## PROBLEM DETAILS
Filter the records for lines holding the string "Update".

* * *

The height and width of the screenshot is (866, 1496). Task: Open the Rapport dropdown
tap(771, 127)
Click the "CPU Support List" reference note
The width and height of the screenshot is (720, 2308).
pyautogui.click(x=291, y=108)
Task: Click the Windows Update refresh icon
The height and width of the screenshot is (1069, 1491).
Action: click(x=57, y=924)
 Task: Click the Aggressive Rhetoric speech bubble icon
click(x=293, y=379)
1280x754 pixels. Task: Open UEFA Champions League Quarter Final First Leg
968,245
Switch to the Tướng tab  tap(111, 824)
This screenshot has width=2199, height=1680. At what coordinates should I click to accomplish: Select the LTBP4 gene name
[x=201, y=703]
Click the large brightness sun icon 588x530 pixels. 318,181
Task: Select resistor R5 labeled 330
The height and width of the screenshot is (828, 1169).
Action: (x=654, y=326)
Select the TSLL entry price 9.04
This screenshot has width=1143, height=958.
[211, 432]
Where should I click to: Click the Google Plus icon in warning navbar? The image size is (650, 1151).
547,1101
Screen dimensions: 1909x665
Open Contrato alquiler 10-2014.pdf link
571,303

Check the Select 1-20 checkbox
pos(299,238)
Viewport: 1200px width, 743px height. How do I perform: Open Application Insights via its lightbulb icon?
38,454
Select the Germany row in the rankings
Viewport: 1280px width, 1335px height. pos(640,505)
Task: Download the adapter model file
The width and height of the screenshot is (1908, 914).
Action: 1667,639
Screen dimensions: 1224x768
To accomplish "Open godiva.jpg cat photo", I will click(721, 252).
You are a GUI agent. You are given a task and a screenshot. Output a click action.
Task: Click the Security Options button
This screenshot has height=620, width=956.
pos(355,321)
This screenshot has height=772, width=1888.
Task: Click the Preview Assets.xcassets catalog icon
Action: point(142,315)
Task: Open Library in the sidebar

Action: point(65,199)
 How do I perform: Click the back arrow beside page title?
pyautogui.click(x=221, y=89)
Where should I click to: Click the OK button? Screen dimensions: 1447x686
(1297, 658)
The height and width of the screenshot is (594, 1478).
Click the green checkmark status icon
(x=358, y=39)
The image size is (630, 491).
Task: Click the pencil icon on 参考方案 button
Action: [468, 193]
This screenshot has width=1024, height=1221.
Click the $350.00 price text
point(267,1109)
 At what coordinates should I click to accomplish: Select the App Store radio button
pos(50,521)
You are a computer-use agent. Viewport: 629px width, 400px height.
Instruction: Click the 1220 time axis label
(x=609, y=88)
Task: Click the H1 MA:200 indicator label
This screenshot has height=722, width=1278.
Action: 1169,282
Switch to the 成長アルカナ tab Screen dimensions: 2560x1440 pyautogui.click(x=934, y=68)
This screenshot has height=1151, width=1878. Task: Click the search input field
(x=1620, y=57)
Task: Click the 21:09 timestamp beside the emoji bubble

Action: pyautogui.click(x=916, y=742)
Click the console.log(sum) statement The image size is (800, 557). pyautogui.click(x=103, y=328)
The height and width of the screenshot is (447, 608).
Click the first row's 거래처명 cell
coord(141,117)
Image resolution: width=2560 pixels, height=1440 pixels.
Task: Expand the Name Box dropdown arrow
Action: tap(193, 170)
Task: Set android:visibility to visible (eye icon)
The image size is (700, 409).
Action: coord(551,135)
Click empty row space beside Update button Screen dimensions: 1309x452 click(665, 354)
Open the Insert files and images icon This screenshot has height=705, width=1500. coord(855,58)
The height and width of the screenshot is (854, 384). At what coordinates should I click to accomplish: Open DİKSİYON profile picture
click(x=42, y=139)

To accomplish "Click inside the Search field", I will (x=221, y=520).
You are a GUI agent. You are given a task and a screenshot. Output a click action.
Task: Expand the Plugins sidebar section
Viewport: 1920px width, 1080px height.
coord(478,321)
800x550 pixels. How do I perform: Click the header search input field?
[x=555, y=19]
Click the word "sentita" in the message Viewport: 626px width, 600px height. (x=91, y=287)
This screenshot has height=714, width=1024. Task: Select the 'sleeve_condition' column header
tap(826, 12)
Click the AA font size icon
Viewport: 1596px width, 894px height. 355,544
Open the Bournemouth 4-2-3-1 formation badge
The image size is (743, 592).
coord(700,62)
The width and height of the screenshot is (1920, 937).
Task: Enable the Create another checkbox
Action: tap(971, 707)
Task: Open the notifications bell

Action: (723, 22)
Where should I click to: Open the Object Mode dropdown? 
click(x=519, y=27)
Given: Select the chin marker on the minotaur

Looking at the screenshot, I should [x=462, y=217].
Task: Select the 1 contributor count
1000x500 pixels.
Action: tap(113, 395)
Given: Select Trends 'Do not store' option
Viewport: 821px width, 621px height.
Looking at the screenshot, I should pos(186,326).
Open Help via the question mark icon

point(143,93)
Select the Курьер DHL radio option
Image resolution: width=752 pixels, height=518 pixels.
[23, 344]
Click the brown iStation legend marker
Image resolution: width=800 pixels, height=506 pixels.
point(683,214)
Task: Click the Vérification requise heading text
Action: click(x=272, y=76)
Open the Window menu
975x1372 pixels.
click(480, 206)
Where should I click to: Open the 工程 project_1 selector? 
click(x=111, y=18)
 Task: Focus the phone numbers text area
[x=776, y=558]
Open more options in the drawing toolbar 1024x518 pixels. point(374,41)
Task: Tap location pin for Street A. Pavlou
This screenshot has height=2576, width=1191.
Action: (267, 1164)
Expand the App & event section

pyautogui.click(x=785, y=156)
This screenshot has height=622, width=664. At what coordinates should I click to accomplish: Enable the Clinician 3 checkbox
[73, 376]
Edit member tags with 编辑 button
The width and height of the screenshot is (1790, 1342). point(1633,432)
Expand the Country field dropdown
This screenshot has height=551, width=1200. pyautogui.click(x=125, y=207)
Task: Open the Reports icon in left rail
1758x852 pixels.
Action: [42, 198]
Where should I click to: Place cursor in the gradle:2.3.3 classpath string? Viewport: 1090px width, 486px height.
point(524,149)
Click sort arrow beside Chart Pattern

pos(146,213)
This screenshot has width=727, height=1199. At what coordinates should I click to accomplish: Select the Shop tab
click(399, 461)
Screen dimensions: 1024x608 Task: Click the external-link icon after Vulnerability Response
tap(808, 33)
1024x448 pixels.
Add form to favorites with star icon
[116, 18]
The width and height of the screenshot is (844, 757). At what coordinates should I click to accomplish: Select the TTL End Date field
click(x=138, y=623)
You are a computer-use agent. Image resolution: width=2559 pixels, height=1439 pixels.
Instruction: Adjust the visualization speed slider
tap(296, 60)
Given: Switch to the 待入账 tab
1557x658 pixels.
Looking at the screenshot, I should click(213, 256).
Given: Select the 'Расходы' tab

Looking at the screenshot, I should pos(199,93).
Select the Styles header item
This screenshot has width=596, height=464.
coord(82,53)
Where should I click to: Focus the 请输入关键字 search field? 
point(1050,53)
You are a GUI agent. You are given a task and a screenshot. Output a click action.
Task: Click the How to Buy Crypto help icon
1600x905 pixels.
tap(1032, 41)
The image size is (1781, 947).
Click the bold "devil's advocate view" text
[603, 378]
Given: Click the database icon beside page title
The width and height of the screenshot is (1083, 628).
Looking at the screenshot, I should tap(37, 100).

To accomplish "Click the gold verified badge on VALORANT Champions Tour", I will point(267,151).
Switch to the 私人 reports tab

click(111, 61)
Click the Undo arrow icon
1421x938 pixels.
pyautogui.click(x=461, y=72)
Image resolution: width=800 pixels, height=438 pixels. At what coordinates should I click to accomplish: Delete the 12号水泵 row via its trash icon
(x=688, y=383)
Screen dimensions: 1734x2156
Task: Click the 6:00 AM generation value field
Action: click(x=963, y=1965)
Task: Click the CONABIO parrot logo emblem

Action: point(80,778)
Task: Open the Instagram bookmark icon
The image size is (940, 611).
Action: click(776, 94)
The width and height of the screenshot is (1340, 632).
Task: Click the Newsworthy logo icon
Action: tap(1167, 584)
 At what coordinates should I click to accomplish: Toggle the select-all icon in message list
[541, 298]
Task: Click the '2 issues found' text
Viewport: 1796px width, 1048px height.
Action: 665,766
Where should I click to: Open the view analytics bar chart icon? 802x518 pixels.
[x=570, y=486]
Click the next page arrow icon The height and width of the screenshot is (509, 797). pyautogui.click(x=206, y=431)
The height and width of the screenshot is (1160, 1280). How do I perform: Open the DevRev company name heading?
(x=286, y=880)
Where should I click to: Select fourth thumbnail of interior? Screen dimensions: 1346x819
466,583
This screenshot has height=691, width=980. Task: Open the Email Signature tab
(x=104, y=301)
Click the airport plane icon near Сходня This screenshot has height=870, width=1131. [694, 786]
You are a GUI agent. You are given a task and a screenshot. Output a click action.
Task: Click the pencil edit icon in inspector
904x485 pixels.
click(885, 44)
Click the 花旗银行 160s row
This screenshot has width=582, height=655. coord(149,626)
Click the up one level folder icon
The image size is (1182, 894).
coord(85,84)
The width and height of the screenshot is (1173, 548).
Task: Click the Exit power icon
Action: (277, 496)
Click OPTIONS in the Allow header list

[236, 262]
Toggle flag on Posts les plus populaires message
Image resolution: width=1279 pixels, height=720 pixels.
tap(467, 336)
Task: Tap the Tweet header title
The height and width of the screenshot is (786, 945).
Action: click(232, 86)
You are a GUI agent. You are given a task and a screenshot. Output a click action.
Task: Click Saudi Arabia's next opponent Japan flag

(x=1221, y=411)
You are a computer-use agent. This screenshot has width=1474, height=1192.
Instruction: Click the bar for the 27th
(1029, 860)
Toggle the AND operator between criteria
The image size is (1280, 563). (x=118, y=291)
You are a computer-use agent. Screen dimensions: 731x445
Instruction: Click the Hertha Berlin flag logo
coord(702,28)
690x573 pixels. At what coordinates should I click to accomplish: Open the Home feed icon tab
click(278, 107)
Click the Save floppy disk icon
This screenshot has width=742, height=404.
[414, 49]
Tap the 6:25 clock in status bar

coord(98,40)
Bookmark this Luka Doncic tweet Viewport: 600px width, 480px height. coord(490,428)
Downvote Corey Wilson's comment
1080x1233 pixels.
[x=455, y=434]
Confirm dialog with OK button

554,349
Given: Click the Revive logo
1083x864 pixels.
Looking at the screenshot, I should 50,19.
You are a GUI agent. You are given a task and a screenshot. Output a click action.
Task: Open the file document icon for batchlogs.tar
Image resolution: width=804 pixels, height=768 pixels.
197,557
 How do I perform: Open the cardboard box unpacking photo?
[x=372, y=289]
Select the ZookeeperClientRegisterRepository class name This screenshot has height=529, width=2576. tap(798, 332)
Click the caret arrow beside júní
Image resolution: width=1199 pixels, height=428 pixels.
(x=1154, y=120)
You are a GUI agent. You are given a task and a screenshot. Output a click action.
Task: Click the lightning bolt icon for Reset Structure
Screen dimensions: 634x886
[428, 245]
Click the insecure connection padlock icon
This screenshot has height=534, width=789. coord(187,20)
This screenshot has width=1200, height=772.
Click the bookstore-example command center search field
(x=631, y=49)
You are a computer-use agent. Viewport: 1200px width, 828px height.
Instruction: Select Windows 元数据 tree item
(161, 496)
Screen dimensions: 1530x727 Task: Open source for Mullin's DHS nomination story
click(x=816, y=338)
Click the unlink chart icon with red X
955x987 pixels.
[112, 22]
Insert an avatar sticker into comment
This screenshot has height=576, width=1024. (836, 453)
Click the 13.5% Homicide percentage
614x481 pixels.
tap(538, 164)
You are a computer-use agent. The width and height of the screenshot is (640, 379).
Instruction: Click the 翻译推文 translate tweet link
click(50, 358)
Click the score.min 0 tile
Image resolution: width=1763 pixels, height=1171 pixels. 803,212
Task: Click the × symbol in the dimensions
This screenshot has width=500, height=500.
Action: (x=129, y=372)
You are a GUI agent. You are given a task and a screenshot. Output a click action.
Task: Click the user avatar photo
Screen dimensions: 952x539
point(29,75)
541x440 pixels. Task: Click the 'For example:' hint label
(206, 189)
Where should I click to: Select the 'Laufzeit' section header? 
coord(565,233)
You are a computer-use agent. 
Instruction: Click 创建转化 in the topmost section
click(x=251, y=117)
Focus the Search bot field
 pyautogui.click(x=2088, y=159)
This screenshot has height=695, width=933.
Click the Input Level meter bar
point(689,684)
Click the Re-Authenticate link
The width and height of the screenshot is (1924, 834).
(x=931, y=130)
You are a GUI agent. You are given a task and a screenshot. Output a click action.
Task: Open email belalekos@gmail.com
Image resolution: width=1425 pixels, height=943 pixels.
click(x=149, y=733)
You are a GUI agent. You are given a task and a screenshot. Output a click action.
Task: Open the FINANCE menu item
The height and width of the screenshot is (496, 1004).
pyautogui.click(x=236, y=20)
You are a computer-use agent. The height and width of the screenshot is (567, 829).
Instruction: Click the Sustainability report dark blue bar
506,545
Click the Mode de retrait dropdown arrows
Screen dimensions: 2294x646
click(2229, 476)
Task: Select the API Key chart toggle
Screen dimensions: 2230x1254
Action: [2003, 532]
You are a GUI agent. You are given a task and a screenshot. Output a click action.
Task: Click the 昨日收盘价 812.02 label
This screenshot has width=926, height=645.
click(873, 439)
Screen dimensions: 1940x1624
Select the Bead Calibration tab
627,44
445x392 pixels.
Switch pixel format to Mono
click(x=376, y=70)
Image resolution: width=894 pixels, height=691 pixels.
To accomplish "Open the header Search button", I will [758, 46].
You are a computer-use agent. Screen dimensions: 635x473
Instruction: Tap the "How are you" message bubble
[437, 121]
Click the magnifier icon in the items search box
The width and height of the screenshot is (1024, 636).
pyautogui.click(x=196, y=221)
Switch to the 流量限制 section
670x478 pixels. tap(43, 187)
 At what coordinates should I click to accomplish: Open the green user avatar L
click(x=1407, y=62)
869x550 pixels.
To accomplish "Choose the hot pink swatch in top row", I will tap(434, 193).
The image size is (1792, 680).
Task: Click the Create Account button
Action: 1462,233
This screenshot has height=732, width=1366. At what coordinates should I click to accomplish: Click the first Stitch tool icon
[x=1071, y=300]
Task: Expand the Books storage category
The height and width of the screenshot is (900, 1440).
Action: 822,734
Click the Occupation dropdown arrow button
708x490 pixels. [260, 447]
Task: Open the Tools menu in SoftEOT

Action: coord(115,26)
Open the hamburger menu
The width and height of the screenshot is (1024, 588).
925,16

* * *

## YOUR SOLUTION
Task: Click the Windows Update refresh icon
Click empty row space beside Update button Screen dimensions: 1309x452 click(665, 354)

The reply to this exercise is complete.